I drove to Old Central on Sept. 15th, 2017, and requested a few moments with former CFO, Doug Hasler. Standing in his office, where I could clearly see my information request lying dormant in the “IN” basket, on his desk, I said, “This is not following the law, Doug. This is not reasonable. There should be some protocol in place. You shouldn’t be just ignoring data requests for months, without any response at all. At the minimum, you should be routinely responding to citizens within a set time-frame, and letting them know where their requests are in the process.”
“That’s a reasonable point, Loren.” Mr. Hasler agreed, and we shook hands on it. Then Mr. H. let 75 more days go by with no response. The district would probably still be dragging its feet — more than a year later, stonily silent — if the Dept. of Administration hadn’t finally called the Superintendent.
The fact that district 709 has been willfully ignoring and (effectively) denying information requests is, well, undeniable. In my last article, however, I overstated Art Johnston’s leverage in his lawsuit against ISD 709. I found it very illuminating to learn about the loophole in the Minnesota’s Government Data Practices Act, laid out so ably in the Zenith News. The correlation between punitive and actual damages is clearly a governmental catch-22.
Another major loophole that permeates our entire justice system revolves around that loaded “m” word: MONEY. Without the backing of some deep-pocketed sponsor (the Minnesota Newspaper Association, for example, if you’re a small newspaper,) few can actually afford to fight a legal battle like this in District Court, then the Court of Appeals and then likely to the State, if not the Federal, Supreme Court.
I have never coveted greenbacks as much as some for their consuming power, but many times, watching our school district operate, I’ve wished I was filthy rich — Jeff Bezos, Bill Gates — rich. I’ve wished I possessed wealth in the billions, and all the power that wealth could wield in the system.

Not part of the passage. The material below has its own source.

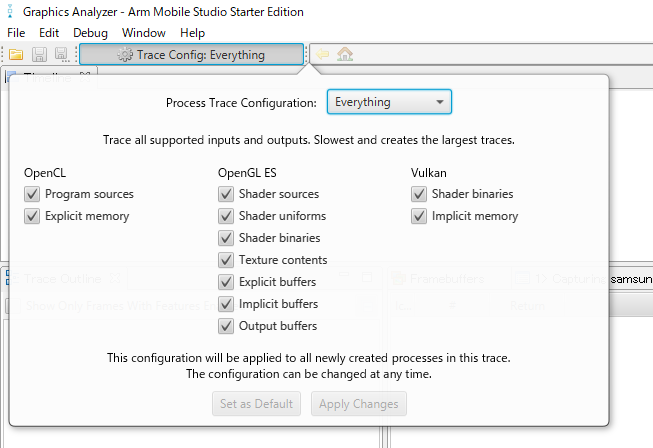Disable Vulkan Implicit memory checkbox

tap(419, 216)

Art Johnston has already spent more than most of us would. He may have won the largest settlement ever awarded in the state under the legal remedies subdivision of Minnesota’s Government Data Practices Act, but he’s still in the hole. Our democratic government, funded by our taxes, can be very tough to bring to heel in regard to its own laws, even with a big bankroll. If the Lone Ranger’s last name was Bezos, however, I’m certain he would have cut big checks and gone the distance — and I, for one, wish he could have.

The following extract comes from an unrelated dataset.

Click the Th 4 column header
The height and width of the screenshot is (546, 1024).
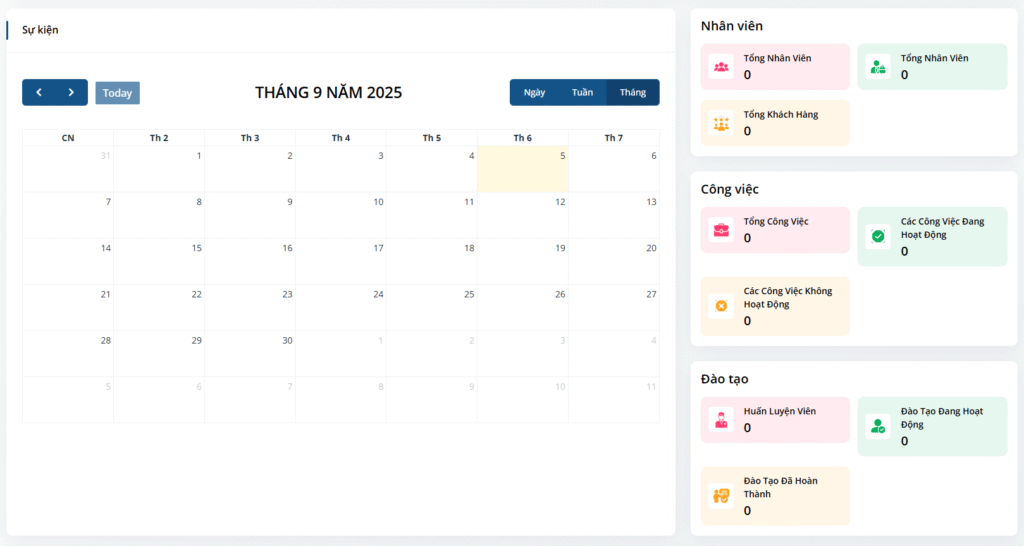coord(340,138)
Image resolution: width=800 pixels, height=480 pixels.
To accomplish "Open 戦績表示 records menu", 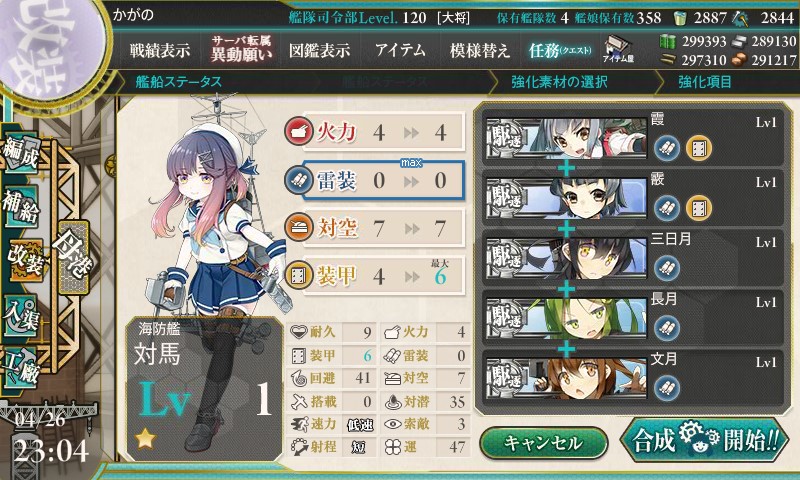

In a 10/24/18 Civic Caucus interview, a government data expert reflected on the growing tendency for government entities to deny public information access with impunity: “Part of the government response in the real world is that they know most people won’t sue, because they don’t have the money to sue or they’re Minnesota Nice. It used to be that the pillars of enforcement were the media. But with the changes in the media, they will sue sometimes, but not as often as they used to. It rarely happens anymore.”
I believe we’re entering into a new era of citizen journalism. Even without the deep pockets of a billionaire, the intrepid Mr. Johnston blazed a pioneering trail into the legal jungle. Hopefully, other citizens will follow and extend that trail.